Segment Open

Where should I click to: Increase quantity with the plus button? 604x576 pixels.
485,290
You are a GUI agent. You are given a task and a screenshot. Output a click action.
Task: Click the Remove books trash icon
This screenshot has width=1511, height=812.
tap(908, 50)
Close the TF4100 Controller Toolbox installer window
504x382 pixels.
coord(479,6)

Segment Closed

Every entry, from first to last, is to be reproduced exactly.

**Output below**
Where should I click to: Increase quantity with the plus button? 604x576 pixels.
485,290
You are a GUI agent. You are given a task and a screenshot. Output a click action.
Task: Click the Remove books trash icon
This screenshot has width=1511, height=812.
tap(908, 50)
Close the TF4100 Controller Toolbox installer window
504x382 pixels.
coord(479,6)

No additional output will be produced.